**Directions for this task:** Which of the lines below contain the string "accomplish"? Copy each one.

**Source data:**

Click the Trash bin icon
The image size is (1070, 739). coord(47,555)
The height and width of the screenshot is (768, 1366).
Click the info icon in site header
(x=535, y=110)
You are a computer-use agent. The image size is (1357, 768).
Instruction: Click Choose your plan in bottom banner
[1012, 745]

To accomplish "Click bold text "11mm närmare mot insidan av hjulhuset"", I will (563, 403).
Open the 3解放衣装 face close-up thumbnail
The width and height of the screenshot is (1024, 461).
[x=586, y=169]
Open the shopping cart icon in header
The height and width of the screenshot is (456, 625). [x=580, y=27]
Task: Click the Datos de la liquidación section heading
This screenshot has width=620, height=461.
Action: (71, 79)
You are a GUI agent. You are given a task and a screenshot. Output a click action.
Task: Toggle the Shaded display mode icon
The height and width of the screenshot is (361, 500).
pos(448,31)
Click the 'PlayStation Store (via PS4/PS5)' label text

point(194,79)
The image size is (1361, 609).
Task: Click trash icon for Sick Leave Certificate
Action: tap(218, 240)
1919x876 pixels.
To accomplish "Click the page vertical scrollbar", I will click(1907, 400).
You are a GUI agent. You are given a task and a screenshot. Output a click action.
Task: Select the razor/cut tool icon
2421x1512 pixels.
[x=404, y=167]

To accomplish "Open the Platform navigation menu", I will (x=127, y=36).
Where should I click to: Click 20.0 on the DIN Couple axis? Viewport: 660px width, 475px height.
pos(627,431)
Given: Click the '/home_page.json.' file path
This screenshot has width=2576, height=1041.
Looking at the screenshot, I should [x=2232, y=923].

**Exercise solution:**
To accomplish "Click bold text "11mm närmare mot insidan av hjulhuset"", I will (563, 403).
To accomplish "Click the page vertical scrollbar", I will click(1907, 400).
To accomplish "Open the Platform navigation menu", I will (x=127, y=36).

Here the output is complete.